Consigne » Restituez toutes les lignes des enregistrements ci-dessous sous forme de liste JSON de chaînes, à raison d’une chaîne par ligne et sans les lignes vides. Laissez les images en dehors de votre réponse.

━━━━━━━━━━━━━━━━

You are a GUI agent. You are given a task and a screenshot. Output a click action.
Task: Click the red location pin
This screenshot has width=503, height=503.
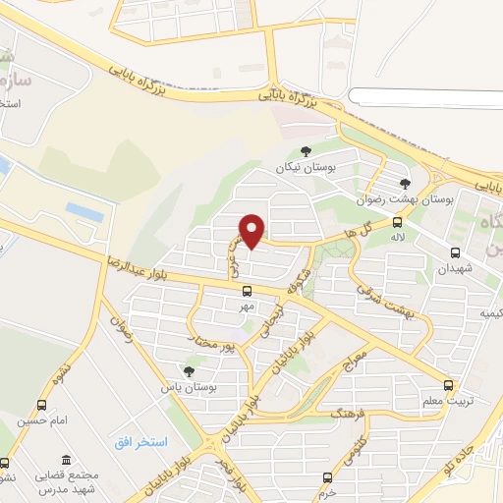(252, 230)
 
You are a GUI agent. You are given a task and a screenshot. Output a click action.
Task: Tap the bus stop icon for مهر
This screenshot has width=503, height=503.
(247, 290)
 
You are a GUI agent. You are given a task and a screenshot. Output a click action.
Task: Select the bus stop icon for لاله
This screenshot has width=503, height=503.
(397, 222)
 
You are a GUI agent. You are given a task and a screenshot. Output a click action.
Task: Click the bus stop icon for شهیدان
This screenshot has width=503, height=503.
(454, 252)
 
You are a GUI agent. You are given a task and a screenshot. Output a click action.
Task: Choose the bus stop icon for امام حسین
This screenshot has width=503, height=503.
(41, 405)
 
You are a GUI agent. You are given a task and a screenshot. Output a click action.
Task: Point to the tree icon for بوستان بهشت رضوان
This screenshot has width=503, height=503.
(405, 183)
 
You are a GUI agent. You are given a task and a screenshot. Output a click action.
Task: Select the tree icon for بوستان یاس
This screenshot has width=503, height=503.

━━━━━━━━━━━━━━━━

Solution rédigée »
[
  "You are a GUI agent. You are given a task and a screenshot. Output a click action.",
  "Task: Click the red location pin",
  "This screenshot has width=503, height=503.",
  "(252, 230)",
  "You are a GUI agent. You are given a task and a screenshot. Output a click action.",
  "Task: Tap the bus stop icon for مهر",
  "This screenshot has width=503, height=503.",
  "(247, 290)",
  "You are a GUI agent. You are given a task and a screenshot. Output a click action.",
  "Task: Select the bus stop icon for لاله",
  "This screenshot has width=503, height=503.",
  "(397, 222)",
  "You are a GUI agent. You are given a task and a screenshot. Output a click action.",
  "Task: Click the bus stop icon for شهیدان",
  "This screenshot has width=503, height=503.",
  "(454, 252)",
  "You are a GUI agent. You are given a task and a screenshot. Output a click action.",
  "Task: Choose the bus stop icon for امام حسین",
  "This screenshot has width=503, height=503.",
  "(41, 405)",
  "You are a GUI agent. You are given a task and a screenshot. Output a click action.",
  "Task: Point to the tree icon for بوستان بهشت رضوان",
  "This screenshot has width=503, height=503.",
  "(405, 183)",
  "You are a GUI agent. You are given a task and a screenshot. Output a click action.",
  "Task: Select the tree icon for بوستان یاس",
  "This screenshot has width=503, height=503."
]